Ensuite, elle nomme Jamie comme successeur de son domaine (alors qu’elle n’est ni âgée ni malade) et lui en confie les rennes immédiatement. On sent qu’en cela, elle a besoin de mettre River Run à l’abri des rapaces, dont bien évidemment le Lieutenant Wolf, qui ne cherche même pas à cacher son désir de se l’approprier, quitte, pour cela à l’épouser (et plus tard, Brianna).

Il est assez aisé de conclure que jamais elle n’aurait pu bâtir River Run seule. Elle l’a fait avec son mari et en a hérité. Mais elle a conscience qu’en ces temps machistes, une femme, aussi forte soit-elle, ne peut s’opposer bien longtemps à la domination masculine.
D’ailleurs, lorsque Jamie fait part de son intention de libérer tous les esclaves, ce n’est pas Jocasta qui lui explique que c’est impossible, c’est son avocat, Farquard Campbell à qui elle donne la parole. Il est à ce sujet impératif, voire menaçant : "D’autres ont essayé de changer les choses, dit-il à Jamie. Et on n’a plus jamais entendu parler d’eux". "Vous ne pouvez monnayer la liberté" ! Lui rétorque Jamie, ce à quoi Campbell répond : "L’assemblée, elle, le peut, et elle le fait " !
Il n’y a pas plus clair comme menace.
C’est là qu’on comprend que sur ce sujet particulier, Jocasta n’a jamais eu le choix et que, même si c’est elle la propriétaire de son domaine, elle ne le restera qu’à condition de suivre les règles imposées.

Cela se confirme lorsque la foule aveuglée par la haine réclame Rufus afin de le pendre. Jamais elle ne donne son avis sur cette barbarie ! Elle n’a qu’une peur, c’est de voir sa maison brûler et sa légitimité remise en question.
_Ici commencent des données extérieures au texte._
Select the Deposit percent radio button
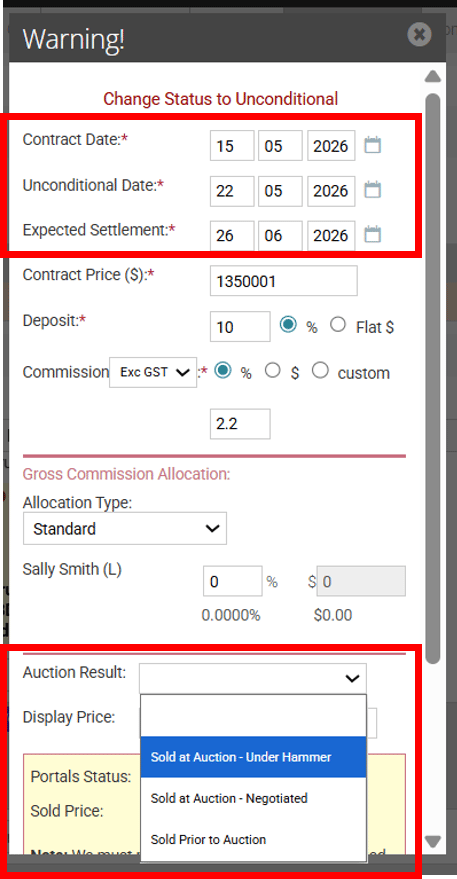Viewport: 457px width, 879px height. [x=288, y=325]
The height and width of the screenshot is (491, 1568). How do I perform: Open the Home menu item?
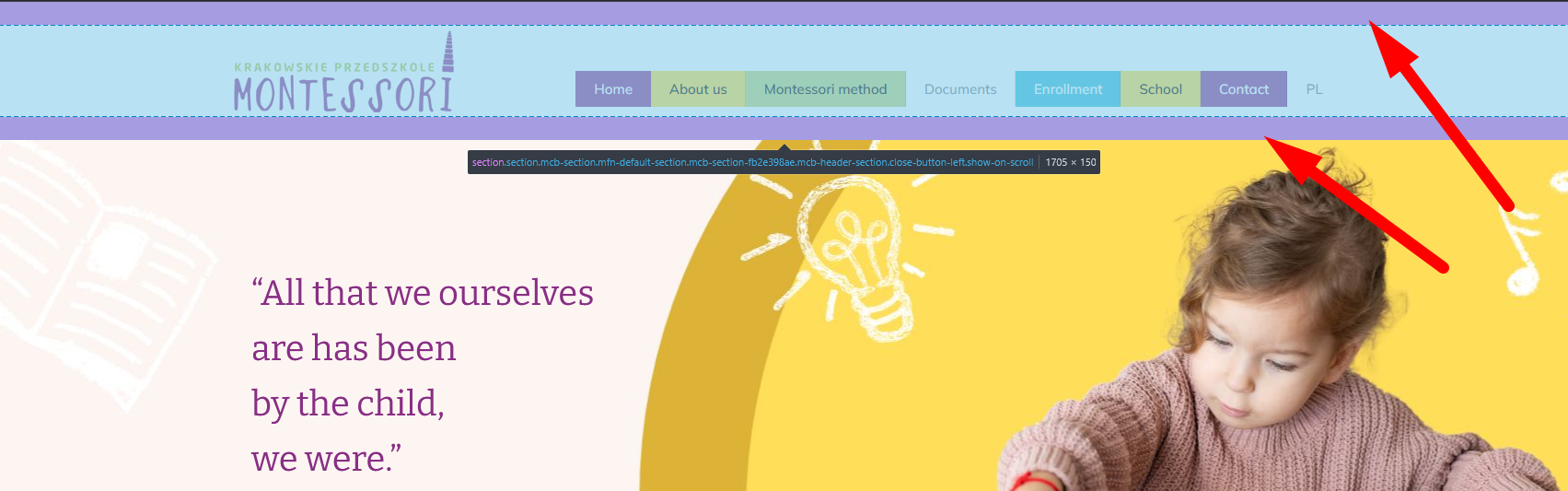(613, 89)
Elle ne cesse de naviguer de son neveu à la foule, terrifiée et perdue, sans finalement prendre aucune décision.

Elle sait mieux que quiconque ici, que si elle n’a plus River Run, elle ne sera plus personne. Quoi qu’elle dise, quelles que soient ses suppliques, elle n’a aucun pouvoir sur rien.
Les seules personnes gardant leur sang froid lors de ce moment si poignant, sont Ulysse et Jamie. L’un comme l’autre, pour des raisons différentes, savent que ce jeune garçon est perdu et qu’il n’y a aucune force, à cet instant présent, qui pourra le sauver, pas même la volonté farouche de Claire. Ce qui compte, c’est son âme. Ce qui compte, c’est sa dignité.
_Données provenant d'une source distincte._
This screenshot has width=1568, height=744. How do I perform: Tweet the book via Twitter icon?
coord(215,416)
Finalement, le corps de Rufus est trainé sur le sol jusqu’à la potence, sans que ces monstres barbares ne s’inquiètent de savoir s’il est encore vie, car ce qui compte pour eux, ce n’est pas sa vie ou sa mort… Rufus pour eux, n’existe même pas. Non, ce qui compte, c’est qu’ils gardent leur pouvoir et leur suprématie. C’est avec ces gens-là que Jocasta doit vivre. Ce sont ses voisins, ses concitoyens, et peut-être même pour certains, ses amis.
Et alors que le corps du malheureux est hissé à la force des bras… la caméra s’attarde sur les personnes qui assistent à la pendaison, sur le porche de la maison finalement épargnée.

Jamie, Claire et Ian, accablés et en colère. Ulysse, Phaedre et Mary, accablés, mais résignés, Jocasta accablée, mais soulagée, et Wolf et Campbell, inexpressifs et déshumanisés.

L’esclavage ici, est une loupe qui permet de voir l’âme des personnes qui y sont confrontées. Diana Gabaldon, encore une fois, l’a merveilleusement illustré.